──────── The records ────────
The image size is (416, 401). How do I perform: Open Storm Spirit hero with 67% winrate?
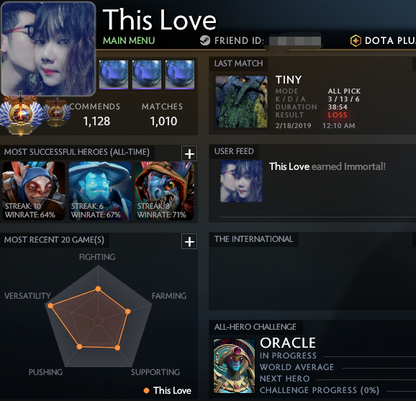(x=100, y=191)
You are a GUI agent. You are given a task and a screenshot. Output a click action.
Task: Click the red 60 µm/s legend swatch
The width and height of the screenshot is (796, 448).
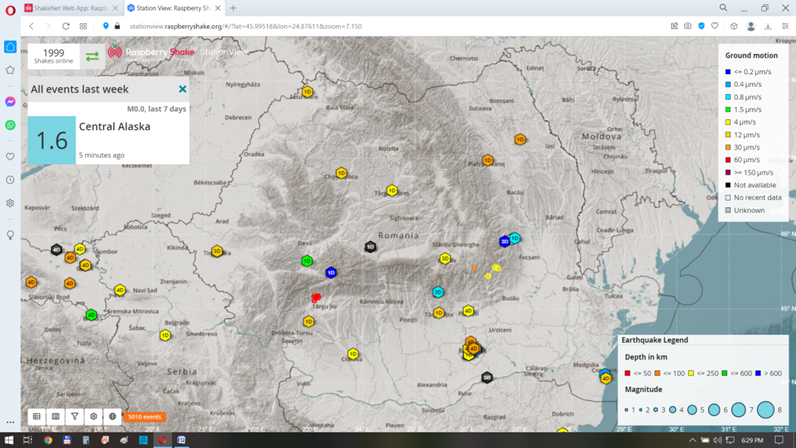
────────
What to do: Read through the data above. Report each line that has the word "screenshot".

Task solution:
You are a GUI agent. You are given a task and a screenshot. Output a click action.
The width and height of the screenshot is (796, 448).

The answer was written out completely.